Yifan Zhou

Yifan Zhou is reshaping the future of energy systems through a blend of quantum computing, artificial intelligence and power systems engineering.

A 2025 finalist for the Discovery Prize, Zhou, an assistant professor in the Department of Electrical and Computer Engineering, is gaining recognition for her pioneering approach to one of the energy sector’s most pressing challenges: how to ensure stable, reliable and intelligent power grid operations in an increasingly complex and data-heavy world.

“Our approach is about rethinking power grid operations through cutting-edge quantum and AI technologies, ultimately paving the way for a more reliable energy sector,” said Zhou. Her research explores how emerging computational methods can address the unprecedented demands placed on today’s power grids to create systems that are more reliable and more affordable than ever before.

Zhou’s interest in power systems began early, in her undergraduate studies at Tsinghua University, where she graduated with the highest distinction in 2014. After earning her PhD in 2019 at Tsinghua, she joined Stony Brook as a postdoctoral researcher and later became a faculty member in 2022. Her research sits at the intersection of power engineering and advanced computational science, where the lines between physical infrastructure and digital intelligence are increasingly blurred.

In the past, power grid operations relied on centralized energy generation and relatively straightforward distribution models. Today, Zhou notes, the situation is dramatically more complicated. “We have a lot of new generation sources like distributed energy in communities, and massive demands not only from homes and industries but also from technologies like AI and data centers,” she explained. “This introduces enormous computational challenges — managing these systems reliably in real time across countless possible scenarios.”

Zhou’s work focuses on solving these problems through quantum computing, particularly in how it can outperform classical methods in simulating and operating ultrascale power systems. “Classical computing has its boundaries,” she said. “Even supercomputers can face inherent limitations. In contrast, quantum computing has the potential to dramatically reduce computational complexity and increase efficiency, especially for problems with high complexity, which is exactly the case in power systems.”

A prime example Zhou’s team has focused on is the electromagnetic transient (EMT) simulation for power systems. This type of calculation is essential to integrating new generations and managing unexpected events on the grid, but it’s also computationally demanding.

“EMT simulation is a typical computational bottleneck the industry faces,” Zhou explained. “We’ve developed quantum-enhanced algorithms that show potential to overcome these limitations. That’s why utilities have taken an interest in our work.” Zhou is now collaborating with ISO New England to prototype her methods for real-world power systems.

“The main difference in our approach is that we are performing the computation entirely in quantum space,” Zhou said. “This allows us to use quantum operators that make certain calculations — very complex in classical terms — much simpler and more efficient.”

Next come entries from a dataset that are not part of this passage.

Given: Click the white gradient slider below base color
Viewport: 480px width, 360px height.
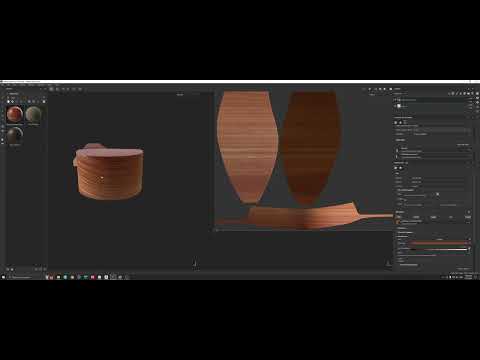Looking at the screenshot, I should click(x=439, y=249).
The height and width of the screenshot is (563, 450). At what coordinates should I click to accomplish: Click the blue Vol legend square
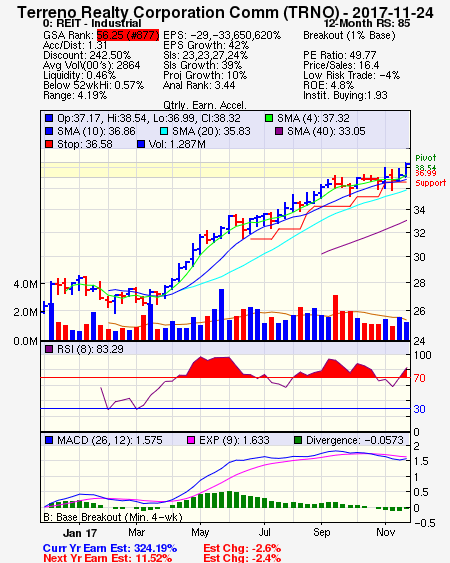(141, 144)
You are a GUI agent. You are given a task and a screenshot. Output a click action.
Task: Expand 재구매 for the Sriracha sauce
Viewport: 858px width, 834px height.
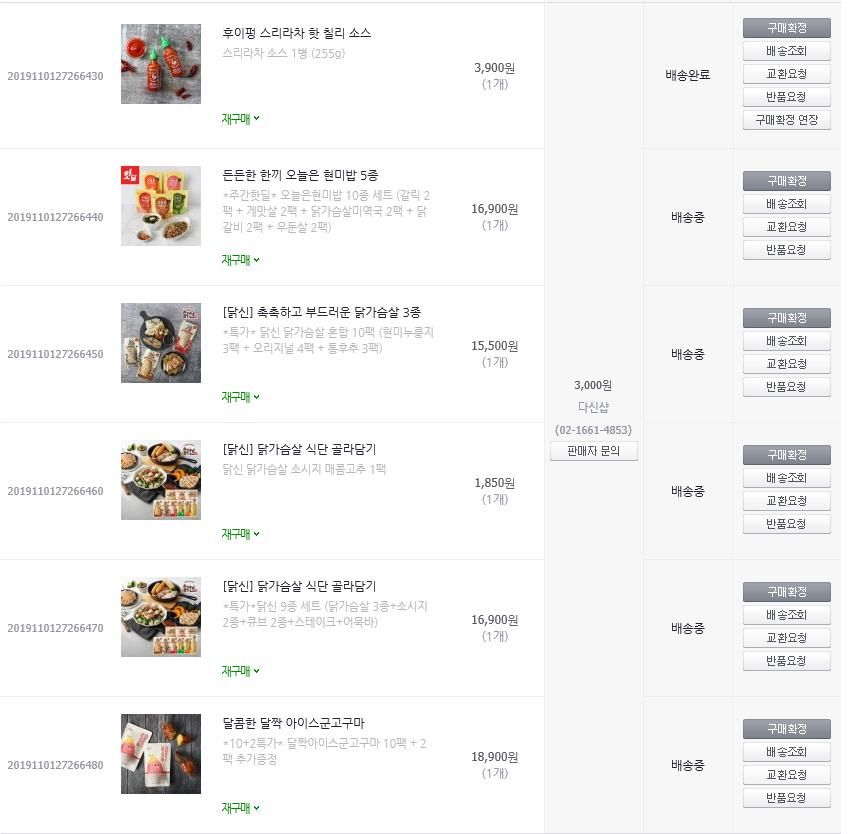pyautogui.click(x=240, y=119)
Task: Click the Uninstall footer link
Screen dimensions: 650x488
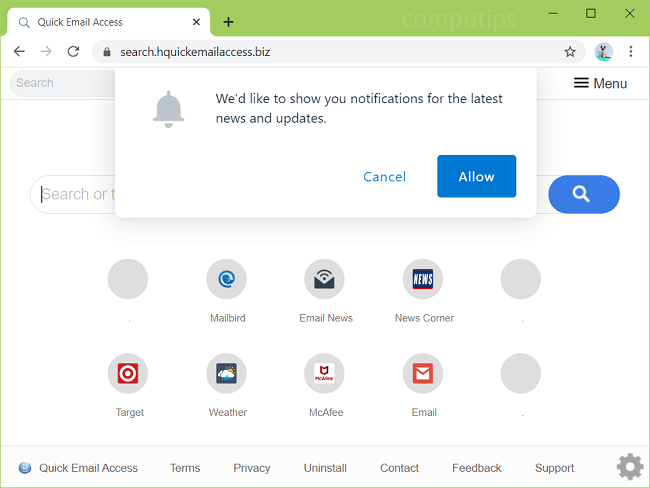Action: (x=325, y=468)
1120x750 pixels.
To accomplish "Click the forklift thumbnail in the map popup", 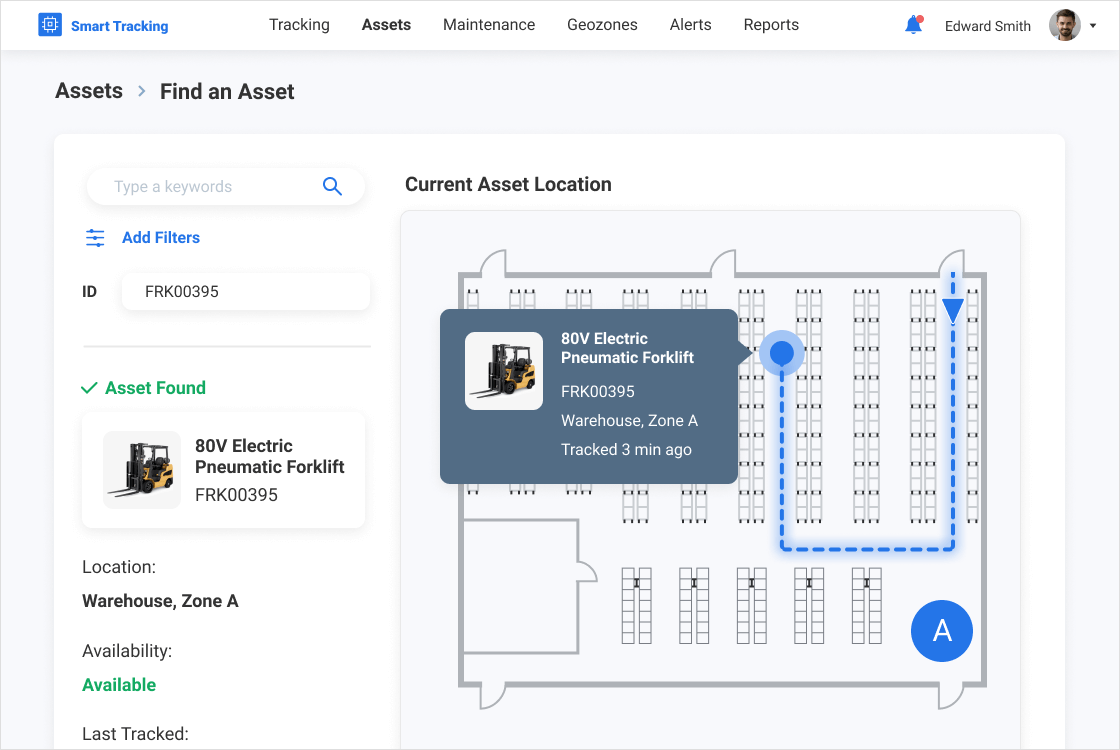I will [504, 371].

In addition to her quantum work, Zhou is also exploring the integration of AI into power system analysis. Her goal is to develop intelligent, adaptive systems capable of handling real-time data from massive sensors and adjusting operations instantaneously to prevent outages. “The goal is reliability,” she said. “We want the power grid to operate without interruption, even when unexpected events occur. That’s where quantum and AI together can be powerful.”

“Reliable power means that the system continues to operate smoothly under all kinds of conditions — avoiding blackouts, fluctuations, or failures that could affect homes, hospitals, or industry,” she said. Quantum computing, she believes, can contribute to this goal by enabling ultra-effective decision-making that anticipates and mitigates potential disruptions before they escalate.

Beyond her research contributions, Zhou is also committed to mentoring the next generation of scientists, especially young women entering STEM fields. Last summer, she supervised two high school students on a project combining quantum computing and AI in power systems. Despite having little background in quantum computing, the students quickly learned the concepts, conducted experiments and co-authored a paper that received the AI Youth Star Award at the 2024 IEEE International Conference on Big Data. 

“This experience really inspired me,” Zhou said. “I always tell young researchers: don’t be afraid to try. With the resources available today — from generative AI tools to open-source code — anyone with curiosity and a computer can explore cutting-edge technologies. Just start. Don’t wait to be an expert.”

Looking ahead, Zhou and her team, in partnership with utilities and industry leaders, will continue to build momentum around applying quantum tools to practical challenges in the energy sector to support smarter, more secure and more reliable infrastructure.